- _The request_: Which lines in the items below contain the word "icon"? Copy each of those lines, matching case exactly.

- _Provided data_:
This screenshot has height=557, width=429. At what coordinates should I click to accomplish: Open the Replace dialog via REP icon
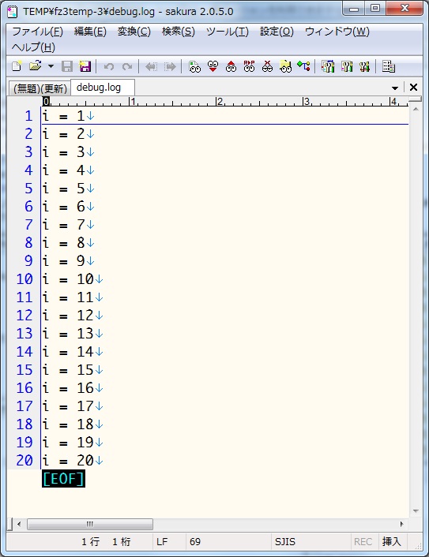pyautogui.click(x=249, y=66)
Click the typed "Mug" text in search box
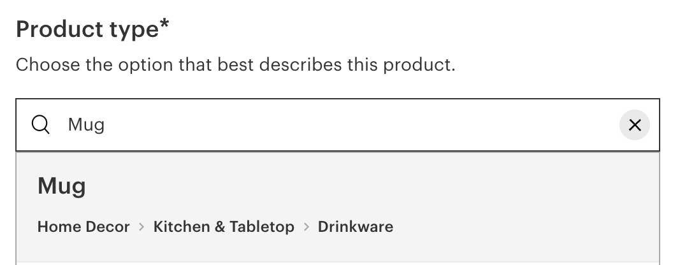The height and width of the screenshot is (265, 687). click(x=86, y=125)
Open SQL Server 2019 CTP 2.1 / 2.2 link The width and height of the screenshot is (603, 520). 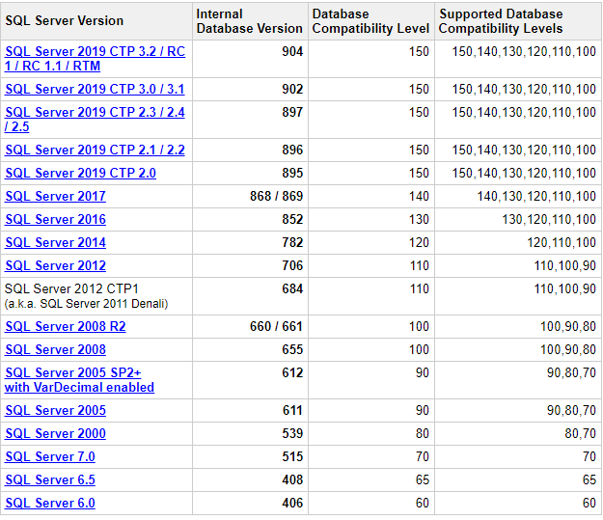tap(95, 150)
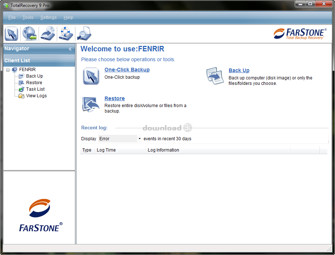Collapse the Navigator panel with the double chevron
The width and height of the screenshot is (335, 255).
[70, 48]
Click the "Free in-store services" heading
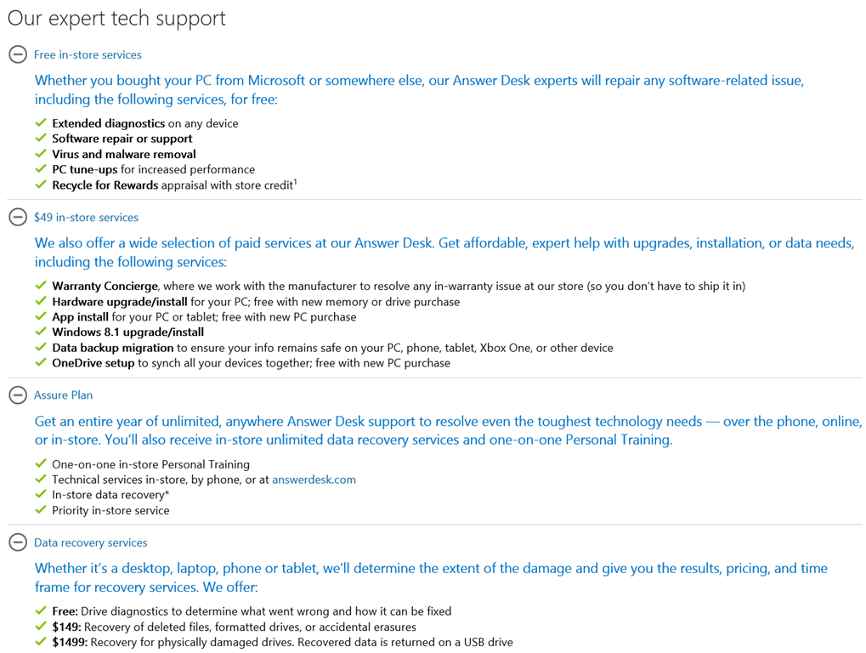The image size is (866, 653). tap(88, 54)
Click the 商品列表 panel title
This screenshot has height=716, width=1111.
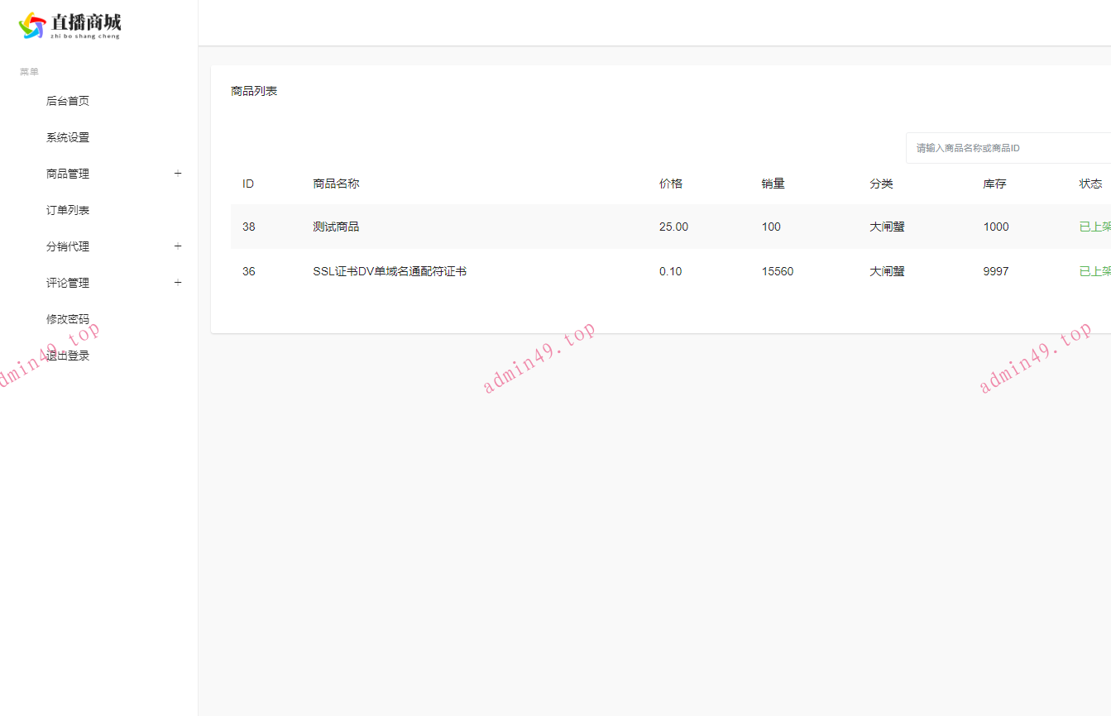(254, 91)
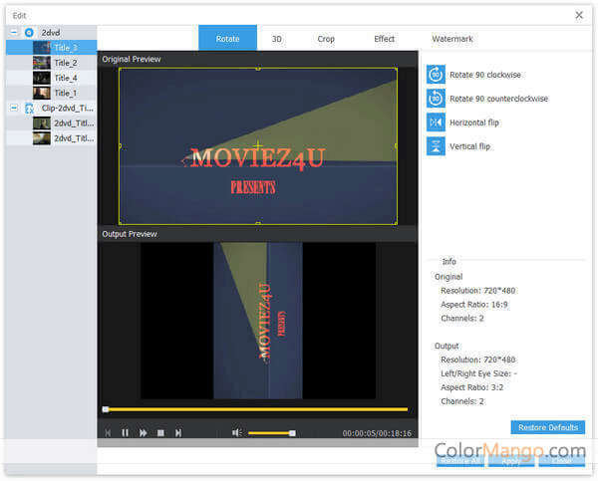This screenshot has width=598, height=481.
Task: Switch to the 3D tab
Action: click(276, 39)
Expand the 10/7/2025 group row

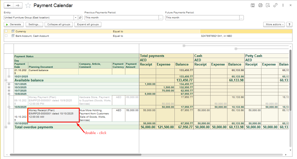(x=9, y=90)
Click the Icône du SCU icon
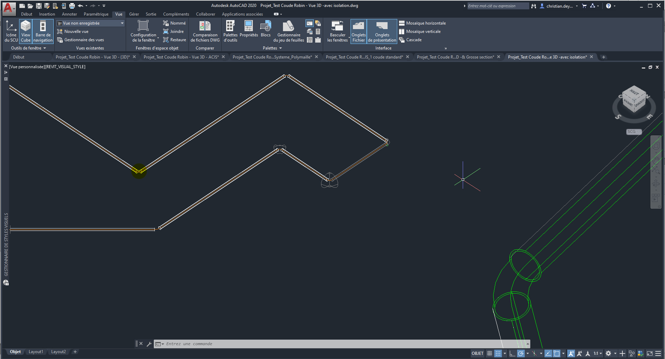665x359 pixels. click(11, 31)
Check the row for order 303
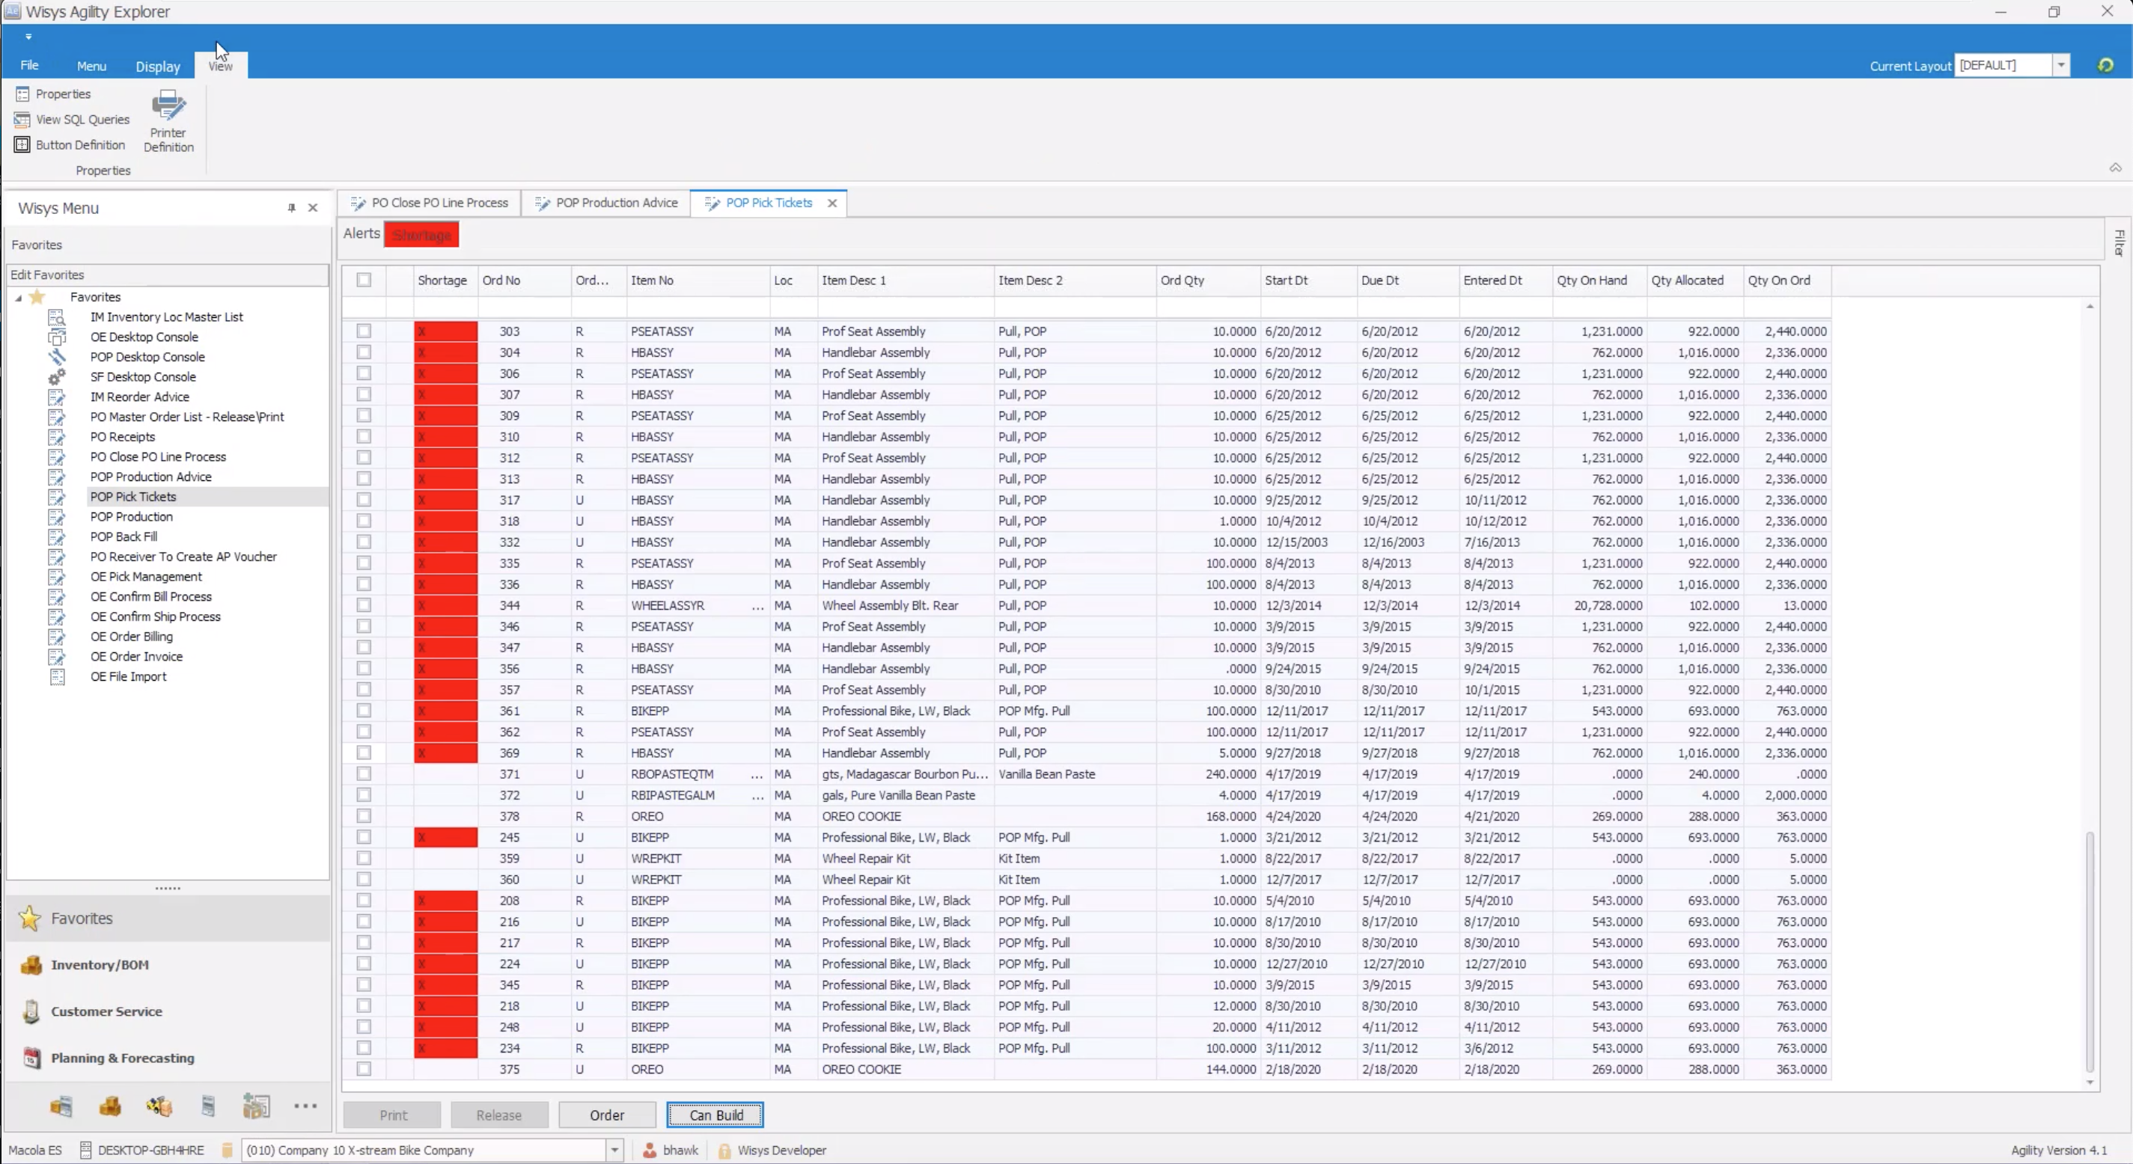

- _Result for this exercise_:
This screenshot has height=557, width=429. At what coordinates should I click to accomplish: Open the Replace dialog via REP icon
Click the Icône du SCU icon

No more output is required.